<<<<

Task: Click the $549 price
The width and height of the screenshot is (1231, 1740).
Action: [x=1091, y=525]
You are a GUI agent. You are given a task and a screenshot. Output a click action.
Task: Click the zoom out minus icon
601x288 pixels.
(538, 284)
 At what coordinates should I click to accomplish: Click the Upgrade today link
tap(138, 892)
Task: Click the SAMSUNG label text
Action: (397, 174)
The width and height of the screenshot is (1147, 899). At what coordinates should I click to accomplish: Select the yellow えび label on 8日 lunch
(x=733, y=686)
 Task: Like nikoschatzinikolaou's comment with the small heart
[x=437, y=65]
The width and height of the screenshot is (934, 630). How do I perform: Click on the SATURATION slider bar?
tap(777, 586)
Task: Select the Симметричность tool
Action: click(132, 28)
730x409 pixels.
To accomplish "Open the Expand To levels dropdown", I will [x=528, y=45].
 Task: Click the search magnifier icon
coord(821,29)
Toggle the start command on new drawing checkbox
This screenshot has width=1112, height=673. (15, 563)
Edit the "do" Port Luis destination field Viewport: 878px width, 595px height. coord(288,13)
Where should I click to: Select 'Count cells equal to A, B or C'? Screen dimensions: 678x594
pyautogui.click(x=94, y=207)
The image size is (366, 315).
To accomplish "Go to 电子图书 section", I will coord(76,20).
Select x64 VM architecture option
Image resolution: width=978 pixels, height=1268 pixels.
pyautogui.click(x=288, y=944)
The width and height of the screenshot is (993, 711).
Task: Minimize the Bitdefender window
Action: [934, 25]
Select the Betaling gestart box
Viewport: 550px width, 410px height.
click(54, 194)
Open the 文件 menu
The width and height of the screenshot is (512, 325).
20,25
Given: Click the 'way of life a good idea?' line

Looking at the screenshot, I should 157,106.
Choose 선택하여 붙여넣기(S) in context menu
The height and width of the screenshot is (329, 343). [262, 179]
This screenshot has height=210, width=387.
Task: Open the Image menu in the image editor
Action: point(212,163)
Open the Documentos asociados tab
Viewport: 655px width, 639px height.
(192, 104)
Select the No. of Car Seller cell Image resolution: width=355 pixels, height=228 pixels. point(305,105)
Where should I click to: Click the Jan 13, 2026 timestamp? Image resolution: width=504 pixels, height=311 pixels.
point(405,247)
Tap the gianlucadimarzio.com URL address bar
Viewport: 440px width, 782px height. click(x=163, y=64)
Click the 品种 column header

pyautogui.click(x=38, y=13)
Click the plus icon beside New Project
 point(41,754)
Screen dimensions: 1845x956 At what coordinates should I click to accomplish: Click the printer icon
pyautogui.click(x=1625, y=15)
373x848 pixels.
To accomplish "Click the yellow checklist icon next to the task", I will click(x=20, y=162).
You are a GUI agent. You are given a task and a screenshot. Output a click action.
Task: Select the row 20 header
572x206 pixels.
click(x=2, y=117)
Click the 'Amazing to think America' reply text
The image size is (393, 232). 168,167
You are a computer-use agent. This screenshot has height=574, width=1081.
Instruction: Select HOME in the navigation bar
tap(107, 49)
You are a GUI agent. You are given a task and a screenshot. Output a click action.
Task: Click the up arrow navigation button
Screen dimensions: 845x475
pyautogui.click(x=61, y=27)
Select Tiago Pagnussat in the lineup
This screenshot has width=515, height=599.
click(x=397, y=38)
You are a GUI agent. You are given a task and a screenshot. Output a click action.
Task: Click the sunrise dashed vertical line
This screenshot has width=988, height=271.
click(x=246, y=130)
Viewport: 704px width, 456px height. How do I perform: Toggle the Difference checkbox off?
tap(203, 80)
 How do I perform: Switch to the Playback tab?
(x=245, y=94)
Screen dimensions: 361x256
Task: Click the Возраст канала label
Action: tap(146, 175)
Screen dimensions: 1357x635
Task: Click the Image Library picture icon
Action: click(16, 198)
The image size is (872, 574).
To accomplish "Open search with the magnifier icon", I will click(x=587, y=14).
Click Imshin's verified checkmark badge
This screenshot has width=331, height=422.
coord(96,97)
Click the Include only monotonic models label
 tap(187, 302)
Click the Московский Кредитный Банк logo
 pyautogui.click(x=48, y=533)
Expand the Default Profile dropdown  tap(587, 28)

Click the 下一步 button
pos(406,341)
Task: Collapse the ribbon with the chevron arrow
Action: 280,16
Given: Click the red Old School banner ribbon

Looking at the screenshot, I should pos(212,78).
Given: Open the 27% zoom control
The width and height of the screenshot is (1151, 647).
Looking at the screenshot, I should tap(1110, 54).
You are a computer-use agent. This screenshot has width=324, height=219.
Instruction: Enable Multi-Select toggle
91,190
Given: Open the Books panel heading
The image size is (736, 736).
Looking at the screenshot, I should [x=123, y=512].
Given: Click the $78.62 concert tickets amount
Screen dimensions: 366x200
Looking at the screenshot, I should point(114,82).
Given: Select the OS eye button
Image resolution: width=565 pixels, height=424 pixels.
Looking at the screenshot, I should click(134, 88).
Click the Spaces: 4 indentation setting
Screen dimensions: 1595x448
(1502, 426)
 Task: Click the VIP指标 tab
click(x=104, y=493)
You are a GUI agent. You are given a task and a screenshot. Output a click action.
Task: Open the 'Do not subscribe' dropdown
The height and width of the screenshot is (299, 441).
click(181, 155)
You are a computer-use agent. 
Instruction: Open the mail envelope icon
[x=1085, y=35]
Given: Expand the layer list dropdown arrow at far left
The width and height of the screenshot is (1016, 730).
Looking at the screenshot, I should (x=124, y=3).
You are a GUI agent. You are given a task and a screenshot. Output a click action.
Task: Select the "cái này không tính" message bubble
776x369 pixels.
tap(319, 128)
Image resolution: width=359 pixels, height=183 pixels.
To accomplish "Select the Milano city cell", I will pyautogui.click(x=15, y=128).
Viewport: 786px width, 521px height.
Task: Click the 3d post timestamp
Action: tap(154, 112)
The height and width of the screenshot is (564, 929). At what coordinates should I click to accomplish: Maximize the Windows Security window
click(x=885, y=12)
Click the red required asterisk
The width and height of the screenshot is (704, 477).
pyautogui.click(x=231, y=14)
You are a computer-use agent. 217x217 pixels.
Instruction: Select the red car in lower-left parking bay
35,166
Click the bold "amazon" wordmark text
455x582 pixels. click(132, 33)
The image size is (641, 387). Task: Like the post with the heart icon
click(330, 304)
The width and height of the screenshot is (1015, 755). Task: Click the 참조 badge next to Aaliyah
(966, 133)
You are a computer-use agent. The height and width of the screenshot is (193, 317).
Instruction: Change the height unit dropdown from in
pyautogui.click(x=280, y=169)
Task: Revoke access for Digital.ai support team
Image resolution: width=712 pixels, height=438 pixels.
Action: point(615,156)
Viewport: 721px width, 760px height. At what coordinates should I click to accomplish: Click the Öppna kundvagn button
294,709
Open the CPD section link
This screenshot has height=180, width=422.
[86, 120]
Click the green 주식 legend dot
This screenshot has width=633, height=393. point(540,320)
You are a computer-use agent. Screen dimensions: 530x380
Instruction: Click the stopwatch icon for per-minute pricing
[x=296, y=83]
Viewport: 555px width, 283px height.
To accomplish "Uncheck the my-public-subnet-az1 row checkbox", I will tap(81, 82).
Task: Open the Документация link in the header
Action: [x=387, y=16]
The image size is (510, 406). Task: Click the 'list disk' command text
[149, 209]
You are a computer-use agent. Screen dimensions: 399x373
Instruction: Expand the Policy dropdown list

>>>>

TASK GOAL: If a line in the entries holds the string "Expand", it belongs in the tally; state the tally alone.

EXPECTED ANSWER: 4